Homosexuality: The Use of Scientific Research in the Church’s Moral Debate

Written by Stanton L. Jones and Mark A. Yarhouse Reviewed By Andy Shuddall

That there is a debate raging in the churches about what the Bible does and does not say concerning homosexuality is hardly hot news. That the debate has taken on a higher profile and a greater depth is of no surprise given those leading and participating in the debate. This debate, however, is not limited to church leaders and academic faculties—it is also raging at dinner tables and over coffee as friends meet together. Neither is there a ‘liberal’ versus ‘evangelical’ split—the debate has taken on an intensity since in the British evangelical scene since Roy Clements has begun to call for a refreshed and reframed debate, looking at the experience of gay men and women in evangelical churches.

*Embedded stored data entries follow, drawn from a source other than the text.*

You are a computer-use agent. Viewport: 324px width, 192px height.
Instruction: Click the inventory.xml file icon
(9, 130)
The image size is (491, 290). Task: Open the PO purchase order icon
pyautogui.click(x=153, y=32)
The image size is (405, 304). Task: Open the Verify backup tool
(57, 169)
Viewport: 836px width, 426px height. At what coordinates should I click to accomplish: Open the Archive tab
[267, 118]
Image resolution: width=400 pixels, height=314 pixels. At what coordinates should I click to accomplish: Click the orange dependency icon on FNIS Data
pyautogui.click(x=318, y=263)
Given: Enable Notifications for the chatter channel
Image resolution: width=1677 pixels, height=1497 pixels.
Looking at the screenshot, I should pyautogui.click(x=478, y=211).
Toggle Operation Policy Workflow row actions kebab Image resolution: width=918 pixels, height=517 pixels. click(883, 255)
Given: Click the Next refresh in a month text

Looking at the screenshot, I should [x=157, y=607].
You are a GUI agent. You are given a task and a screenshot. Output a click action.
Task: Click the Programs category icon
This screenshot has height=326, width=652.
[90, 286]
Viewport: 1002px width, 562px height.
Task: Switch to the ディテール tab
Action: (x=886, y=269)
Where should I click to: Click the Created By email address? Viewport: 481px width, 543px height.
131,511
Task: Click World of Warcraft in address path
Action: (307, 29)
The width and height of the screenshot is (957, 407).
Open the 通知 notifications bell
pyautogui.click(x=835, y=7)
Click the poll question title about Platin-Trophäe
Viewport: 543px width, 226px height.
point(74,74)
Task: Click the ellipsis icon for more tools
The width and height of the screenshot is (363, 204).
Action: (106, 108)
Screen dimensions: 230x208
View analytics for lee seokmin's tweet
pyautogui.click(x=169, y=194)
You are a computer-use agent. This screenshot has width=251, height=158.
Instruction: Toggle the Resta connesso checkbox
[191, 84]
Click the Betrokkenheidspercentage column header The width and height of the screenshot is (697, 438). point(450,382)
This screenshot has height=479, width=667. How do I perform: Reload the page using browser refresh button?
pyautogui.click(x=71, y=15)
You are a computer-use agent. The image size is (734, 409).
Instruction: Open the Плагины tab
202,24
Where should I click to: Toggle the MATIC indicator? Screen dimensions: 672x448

Often in these conversations press reports of genetic research is alluded to, if not cited as an indication that as many as ten per cent of the population are gay, that being gay is genetic and so we cannot condemn people for that which they did not choose, and that anything other than unprejudiced acceptance of loving gay relationships is unworthy of Christians at the beginning of the 21st century. Into this debate comes the good and helpful contribution of Jones and Yarhouse.

The book is the reworking of a series of papers and presentations that authors have given in professional contexts. It is a refreshingly honest, sensitive and factual assessment of the various ‘scientific’ bases for the claims concerning the prevalence of homosexuality, the causation and nature of sexual identity and sexual orientation, whether homosexual identity is a psychopathology (dys-functioning self-identity) and if it can be changed. They are openly and obviously defending the biblical censure of homosexual sex and do so without hyperbole, antagonistic rhetoric or engaging in personal attack.

The authors examine the figure of ten per cent, which is often attributed to Alfred Kinsey’s work in 1940s–50s America, and propose that a more realistic figure may be two to three per cent. They look at the research done into the causation of homosexuality and suggest that neither biology nor environment can singularly account for sexual identity’s emergence. They survey the definitions of ‘normality’ and the work done by mental health professionals in the field of defining gay lifestyles as ‘equally good’ as heterosexual lifestyles and they cast an honest eye over the work of those (both Christian and secular) seeking to facilitate a change in orientation and seek to temper the absolutists’ statements that are offered at both ends of the spectrum. Finally they propose a Christian Sexual Ethic, which is orthodox and compassionate.

Jones and Yarhouse are asking why and how science has been brought into the debate surrounding homosexuality. The book is an honest and well researched (and footnoted) assessment of the presented data, examining how it was collected and re-examining the figures quoted in the debates—presenting a thoughtful contribution to the conversations that are currently taking place in the letters’ columns of the Christian press and in our homes and churches.